Reconstructed 3D outperforms real 3D: Point clouds reconstructed by MapAnything consistently outperform ground-truth LiDAR/depth data. Two reasons: (1) reconstructed point clouds are denser and more complete than LiDAR; (2) reconstruction provides per-point confidence usable for dual-confidence filtering, a signal unavailable from real 3D sensors.
View-aware sampling contributes most: +1.4 mIoU, ensuring a sufficient number of 2D–3D correspondences for the CMC loss.
Sparser annotations yield larger gains: Performance gaps widen further under extremely sparse scribble annotations, highlighting the value of geometric supervision under label scarcity.
Architecture-agnostic: Consistent improvements are observed when replacing the backbone with EoMT.

Highlights & Insights¶

Counterintuitive finding — reconstructed beats real: Reconstructed 3D outperforms LiDAR due to higher density and availability of confidence scores, challenging the assumption that real sensor data is always superior. This suggests that other cross-modal tasks may also benefit from substituting reconstructed data for sensor data.
Elegant view-aware sampling design: The 60/40 allocation simultaneously ensures dense 2D–3D correspondences for the target image (enabling CMC) and retains global context (supporting 3D segmentation).
Pure 2D inference: The 3D branch is used exclusively during training, introducing zero additional overhead at inference, making the method highly practical. The "multi-modal training, single-modal inference" paradigm is transferable to other tasks that require multi-modal data.
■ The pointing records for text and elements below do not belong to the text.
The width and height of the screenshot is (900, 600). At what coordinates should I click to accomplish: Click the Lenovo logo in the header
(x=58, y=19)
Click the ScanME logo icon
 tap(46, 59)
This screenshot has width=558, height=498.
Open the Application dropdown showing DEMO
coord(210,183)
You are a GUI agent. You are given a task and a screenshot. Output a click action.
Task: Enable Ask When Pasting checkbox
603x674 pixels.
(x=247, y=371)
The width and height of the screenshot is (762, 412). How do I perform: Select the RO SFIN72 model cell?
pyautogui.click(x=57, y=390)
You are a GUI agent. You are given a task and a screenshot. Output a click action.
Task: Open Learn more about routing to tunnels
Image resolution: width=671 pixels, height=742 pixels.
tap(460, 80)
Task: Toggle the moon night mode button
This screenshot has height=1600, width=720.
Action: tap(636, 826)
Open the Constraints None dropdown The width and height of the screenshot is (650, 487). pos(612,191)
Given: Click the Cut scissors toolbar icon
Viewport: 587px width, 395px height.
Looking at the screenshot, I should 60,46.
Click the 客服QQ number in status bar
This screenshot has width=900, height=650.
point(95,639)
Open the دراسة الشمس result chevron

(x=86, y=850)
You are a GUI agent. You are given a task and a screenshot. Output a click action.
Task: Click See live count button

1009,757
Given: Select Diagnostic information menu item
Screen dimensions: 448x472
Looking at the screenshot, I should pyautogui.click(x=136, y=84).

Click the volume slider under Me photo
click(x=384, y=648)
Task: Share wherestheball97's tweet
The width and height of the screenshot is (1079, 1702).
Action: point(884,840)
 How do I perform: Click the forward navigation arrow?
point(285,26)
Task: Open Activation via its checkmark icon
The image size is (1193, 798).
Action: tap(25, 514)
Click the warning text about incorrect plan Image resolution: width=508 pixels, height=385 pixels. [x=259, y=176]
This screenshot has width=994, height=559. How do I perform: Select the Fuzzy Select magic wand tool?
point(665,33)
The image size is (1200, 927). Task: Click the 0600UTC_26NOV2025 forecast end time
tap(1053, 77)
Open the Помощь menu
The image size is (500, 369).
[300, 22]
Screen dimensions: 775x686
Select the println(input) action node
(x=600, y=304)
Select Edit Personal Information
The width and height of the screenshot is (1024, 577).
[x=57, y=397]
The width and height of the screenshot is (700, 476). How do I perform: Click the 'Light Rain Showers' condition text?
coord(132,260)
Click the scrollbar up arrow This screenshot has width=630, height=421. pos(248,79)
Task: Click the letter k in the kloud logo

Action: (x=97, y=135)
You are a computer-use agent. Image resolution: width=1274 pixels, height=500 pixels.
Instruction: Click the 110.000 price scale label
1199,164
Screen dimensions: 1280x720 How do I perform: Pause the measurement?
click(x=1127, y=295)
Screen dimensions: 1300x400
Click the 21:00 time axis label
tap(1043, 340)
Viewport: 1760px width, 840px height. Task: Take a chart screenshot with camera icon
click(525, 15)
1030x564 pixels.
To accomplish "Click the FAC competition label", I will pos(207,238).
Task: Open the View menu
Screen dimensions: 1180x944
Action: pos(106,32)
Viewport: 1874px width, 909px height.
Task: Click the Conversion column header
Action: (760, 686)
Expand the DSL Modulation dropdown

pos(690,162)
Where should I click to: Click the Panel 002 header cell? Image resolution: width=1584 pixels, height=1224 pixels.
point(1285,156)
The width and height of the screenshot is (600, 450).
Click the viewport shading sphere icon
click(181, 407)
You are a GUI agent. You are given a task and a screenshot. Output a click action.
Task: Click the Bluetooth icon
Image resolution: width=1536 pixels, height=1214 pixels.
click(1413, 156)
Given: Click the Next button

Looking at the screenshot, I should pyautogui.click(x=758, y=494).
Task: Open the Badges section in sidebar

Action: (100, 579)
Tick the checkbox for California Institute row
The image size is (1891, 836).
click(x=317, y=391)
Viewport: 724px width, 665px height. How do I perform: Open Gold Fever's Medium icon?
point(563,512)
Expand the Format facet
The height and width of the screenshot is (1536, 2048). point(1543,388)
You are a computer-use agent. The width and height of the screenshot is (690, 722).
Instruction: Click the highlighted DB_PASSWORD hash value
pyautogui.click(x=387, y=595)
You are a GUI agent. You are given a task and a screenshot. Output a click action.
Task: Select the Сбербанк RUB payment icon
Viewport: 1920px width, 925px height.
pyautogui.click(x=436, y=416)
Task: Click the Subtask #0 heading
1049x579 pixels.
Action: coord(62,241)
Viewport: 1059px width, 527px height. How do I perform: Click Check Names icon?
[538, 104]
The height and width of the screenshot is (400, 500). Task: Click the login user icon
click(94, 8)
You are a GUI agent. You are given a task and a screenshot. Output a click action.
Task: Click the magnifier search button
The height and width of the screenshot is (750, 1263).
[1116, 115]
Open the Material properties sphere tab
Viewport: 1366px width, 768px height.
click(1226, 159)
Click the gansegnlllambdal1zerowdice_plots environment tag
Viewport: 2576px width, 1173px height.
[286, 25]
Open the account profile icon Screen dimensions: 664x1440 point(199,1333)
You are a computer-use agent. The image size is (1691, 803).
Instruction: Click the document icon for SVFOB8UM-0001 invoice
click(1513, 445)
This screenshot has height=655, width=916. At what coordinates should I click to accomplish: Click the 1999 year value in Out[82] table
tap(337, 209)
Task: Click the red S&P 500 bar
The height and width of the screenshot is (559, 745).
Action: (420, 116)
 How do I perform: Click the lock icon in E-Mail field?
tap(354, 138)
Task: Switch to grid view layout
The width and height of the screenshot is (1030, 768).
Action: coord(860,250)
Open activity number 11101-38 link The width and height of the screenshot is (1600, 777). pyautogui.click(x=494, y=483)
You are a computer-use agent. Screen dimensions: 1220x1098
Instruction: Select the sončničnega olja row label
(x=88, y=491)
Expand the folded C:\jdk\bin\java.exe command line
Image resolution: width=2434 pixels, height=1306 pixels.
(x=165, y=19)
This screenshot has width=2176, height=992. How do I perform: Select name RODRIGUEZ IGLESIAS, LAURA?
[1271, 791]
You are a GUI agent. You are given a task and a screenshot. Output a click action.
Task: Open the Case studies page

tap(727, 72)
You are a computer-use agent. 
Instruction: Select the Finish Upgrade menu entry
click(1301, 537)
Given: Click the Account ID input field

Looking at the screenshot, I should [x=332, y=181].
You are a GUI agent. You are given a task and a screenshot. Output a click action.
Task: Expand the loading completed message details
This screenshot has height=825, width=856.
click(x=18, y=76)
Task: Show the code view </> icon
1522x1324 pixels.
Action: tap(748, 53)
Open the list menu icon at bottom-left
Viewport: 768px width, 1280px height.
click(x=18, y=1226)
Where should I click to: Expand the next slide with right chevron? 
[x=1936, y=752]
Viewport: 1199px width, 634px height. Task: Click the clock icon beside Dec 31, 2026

Limitations & Future Work¶

The current 3D reconstruction model does not explicitly handle dynamic objects; moving objects in driving scenes introduce geometric noise.
Video sequences are required as input for 3D reconstruction, limiting applicability to purely single-image datasets (though Cityscapes experiments show +2.7% even with single-frame reconstruction).
The computational cost of MapAnything reconstruction itself is not discussed in detail.
Future work: Integrating reconstruction models that explicitly handle dynamic scenes could further improve performance.

vs. SASFormer/TEL: Pure 2D methods propagate annotations within the image plane, constrained by appearance similarity; this work introduces 3D geometric constraints for cross-view propagation.
vs. 2DPASS/Unal: These methods perform 2D→3D distillation for LiDAR segmentation; this work reverses the direction (3D→2D) and uses reconstructed geometry rather than real sensors.
vs. WSSS with image-level labels: Point/scribble/coarse annotations provide spatial localization, which combines more effectively with 3D geometry.

Rating¶

Novelty: ⭐⭐⭐⭐ First to introduce 3D reconstruction signals into WSSS; the direction is novel, though individual components (Mean Teacher/CMC/confidence filtering) are relatively standard.
Experimental Thoroughness: ⭐⭐⭐⭐⭐ 4 datasets, 3 annotation types, comprehensive ablations, real vs. reconstructed 3D comparisons.
Writing Quality: ⭐⭐⭐⭐⭐ Clear logic, rich figures, thorough ablations.
Value: ⭐⭐⭐⭐ Highly practical (zero inference overhead), though reliance on video input limits some application scenarios.